From Rome to Moscow

One of the late Pope John Paul II’s unfulfilled dreams was to visit Moscow and forge a rapprochement with the Orthodox Church. But, although he was invited to Moscow by Russia’s three most recent presidents – Vladimir Putin, Boris Yeltsin, and Mikhail Gorbachev – opposition to the visit by Orthodox Patriarch Alexi prevented the Pope from making the journey before he died. Will Pope Benedict XVI achieve the breakthrough that his friend and predecessor failed to realize?
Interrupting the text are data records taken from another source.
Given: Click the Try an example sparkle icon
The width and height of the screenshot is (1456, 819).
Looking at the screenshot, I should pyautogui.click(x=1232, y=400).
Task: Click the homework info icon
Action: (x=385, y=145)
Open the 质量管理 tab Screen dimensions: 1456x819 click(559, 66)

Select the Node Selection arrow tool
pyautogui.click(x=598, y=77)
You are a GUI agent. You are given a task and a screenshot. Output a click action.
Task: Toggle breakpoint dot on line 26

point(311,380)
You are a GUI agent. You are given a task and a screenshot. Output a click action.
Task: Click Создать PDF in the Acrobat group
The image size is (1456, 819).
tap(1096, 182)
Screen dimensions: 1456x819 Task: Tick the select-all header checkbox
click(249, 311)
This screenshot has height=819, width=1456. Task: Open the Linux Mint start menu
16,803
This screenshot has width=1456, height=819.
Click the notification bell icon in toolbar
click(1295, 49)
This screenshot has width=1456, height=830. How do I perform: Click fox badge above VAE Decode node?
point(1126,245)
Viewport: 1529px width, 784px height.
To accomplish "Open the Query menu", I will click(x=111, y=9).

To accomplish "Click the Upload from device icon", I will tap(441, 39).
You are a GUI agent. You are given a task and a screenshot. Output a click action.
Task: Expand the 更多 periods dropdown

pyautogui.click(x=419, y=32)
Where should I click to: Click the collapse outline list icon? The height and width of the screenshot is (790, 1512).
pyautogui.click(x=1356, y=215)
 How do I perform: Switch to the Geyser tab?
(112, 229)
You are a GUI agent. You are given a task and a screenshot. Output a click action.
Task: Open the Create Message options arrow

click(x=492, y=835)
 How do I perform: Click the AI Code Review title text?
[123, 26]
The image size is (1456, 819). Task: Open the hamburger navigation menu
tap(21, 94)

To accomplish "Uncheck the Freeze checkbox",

Despite the recent return to Russia of the icon of Our Lady of Kazan that once hung in John Paul’s bedroom, relations between the Vatican and the Patriarchate remain strained. So Putin, who usually seems omnipotent, remains wary of issuing an invitation to Pope Benedict. That wariness is reinforced by a new political factor: a defense of Orthodoxy has become a pillar of the national idea on which Putin seeks to base the legitimacy of his regime.

This is one reason why Putin was one of the few leading heads of state to miss attending Pope John Paul’s funeral. Although the Orthodox Church did send a delegation, immediately after the funeral Patriarch Alexi warned that the disagreements between the two branches of Christianity go much deeper than the former Pope’s Polish nationality, which was always a particular sore spot for Russian Orthodox Slavs.